Given an integer array nums, return true if any value appears at least twice in the array, and return false if every element is distinct.

Key Insights

A hash set can be used to keep track of seen numbers.
Iterating once through the array provides an efficient solution.
If a number is already in the set, a duplicate is found.
Alternative approaches like sorting have a higher time complexity (O(n log n)).

Space and Time Complexity

Time Complexity: O(n) Space Complexity: O(n)

Solution

The solution uses a hash set to track the numbers seen while iterating through the array. For each number in the array:

Check if it exists in the hash set.
If it does, return true immediately as a duplicate is found.
Otherwise, add the number to the hash set. If the iteration completes without finding any duplicates, return false.
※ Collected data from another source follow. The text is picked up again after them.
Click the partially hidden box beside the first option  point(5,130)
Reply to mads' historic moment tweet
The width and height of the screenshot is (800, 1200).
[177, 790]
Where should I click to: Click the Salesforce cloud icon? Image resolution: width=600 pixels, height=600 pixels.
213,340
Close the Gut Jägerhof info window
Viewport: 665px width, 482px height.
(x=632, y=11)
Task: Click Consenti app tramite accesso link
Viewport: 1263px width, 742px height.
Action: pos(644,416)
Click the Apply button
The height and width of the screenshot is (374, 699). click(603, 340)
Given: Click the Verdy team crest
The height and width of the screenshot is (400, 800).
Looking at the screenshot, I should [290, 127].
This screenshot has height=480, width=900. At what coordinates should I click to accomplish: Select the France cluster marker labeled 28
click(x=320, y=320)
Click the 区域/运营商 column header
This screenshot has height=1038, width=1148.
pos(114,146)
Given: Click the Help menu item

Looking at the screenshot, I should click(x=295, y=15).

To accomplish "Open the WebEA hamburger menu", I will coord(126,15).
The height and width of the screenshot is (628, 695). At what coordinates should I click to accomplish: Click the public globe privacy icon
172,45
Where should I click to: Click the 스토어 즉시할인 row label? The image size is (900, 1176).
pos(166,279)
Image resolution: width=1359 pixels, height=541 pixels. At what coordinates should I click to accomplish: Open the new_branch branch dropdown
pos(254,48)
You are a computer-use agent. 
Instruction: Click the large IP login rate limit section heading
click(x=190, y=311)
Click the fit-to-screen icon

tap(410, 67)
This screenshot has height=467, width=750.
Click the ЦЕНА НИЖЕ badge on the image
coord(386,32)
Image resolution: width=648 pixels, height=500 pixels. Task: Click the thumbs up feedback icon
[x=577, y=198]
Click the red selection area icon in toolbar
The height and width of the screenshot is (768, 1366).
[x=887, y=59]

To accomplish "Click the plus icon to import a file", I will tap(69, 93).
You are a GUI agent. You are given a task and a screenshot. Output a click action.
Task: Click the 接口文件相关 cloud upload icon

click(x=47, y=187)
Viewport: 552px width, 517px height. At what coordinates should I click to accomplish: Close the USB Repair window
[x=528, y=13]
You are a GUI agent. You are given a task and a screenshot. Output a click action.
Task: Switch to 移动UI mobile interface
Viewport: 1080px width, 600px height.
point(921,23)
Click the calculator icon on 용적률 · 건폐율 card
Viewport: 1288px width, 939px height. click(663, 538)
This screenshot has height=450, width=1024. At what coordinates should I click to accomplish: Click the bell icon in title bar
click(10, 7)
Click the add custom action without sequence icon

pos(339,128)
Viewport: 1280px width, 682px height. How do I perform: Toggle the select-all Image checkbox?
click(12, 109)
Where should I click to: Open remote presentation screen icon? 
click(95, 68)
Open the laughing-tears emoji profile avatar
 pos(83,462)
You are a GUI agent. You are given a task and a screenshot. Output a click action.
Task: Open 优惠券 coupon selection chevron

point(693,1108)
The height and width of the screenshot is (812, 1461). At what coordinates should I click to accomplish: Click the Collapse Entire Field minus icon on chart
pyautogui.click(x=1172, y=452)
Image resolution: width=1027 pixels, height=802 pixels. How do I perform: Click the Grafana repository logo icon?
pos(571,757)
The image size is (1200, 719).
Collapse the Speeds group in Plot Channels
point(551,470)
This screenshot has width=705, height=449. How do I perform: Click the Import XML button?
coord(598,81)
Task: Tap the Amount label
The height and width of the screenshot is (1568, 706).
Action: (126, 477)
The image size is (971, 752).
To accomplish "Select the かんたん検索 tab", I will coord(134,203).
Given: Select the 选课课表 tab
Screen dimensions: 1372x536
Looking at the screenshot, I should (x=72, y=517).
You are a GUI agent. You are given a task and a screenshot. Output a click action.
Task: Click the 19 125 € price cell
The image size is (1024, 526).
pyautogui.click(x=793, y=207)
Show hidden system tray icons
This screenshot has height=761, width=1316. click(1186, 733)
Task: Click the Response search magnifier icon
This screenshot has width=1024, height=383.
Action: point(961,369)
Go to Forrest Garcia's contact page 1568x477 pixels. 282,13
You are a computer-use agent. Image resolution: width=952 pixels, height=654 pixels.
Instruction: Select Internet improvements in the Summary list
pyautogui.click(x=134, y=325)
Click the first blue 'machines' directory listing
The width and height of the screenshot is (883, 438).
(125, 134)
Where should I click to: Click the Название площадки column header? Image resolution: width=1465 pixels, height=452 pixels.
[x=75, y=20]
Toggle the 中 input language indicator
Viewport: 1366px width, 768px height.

This approach efficiently determines if any duplicates exist in a single pass.

Code Solutions

# Function to determine if there are any duplicates in the list.
def contains_duplicate(nums):
    # Create a set to keep track of numbers seen so far.
    seen = set()
    # Iterate over each number in the list.
    for num in nums:
        # If num is already in seen, duplicate found.
        if num in seen:
            return True
        # Add num to the set.
        seen.add(num)
    # No duplicates found.
    return False

# Example usage:
if __name__ == "__main__":
    nums = [1, 2, 3, 1]
    print(contains_duplicate(nums))  # Expected output: True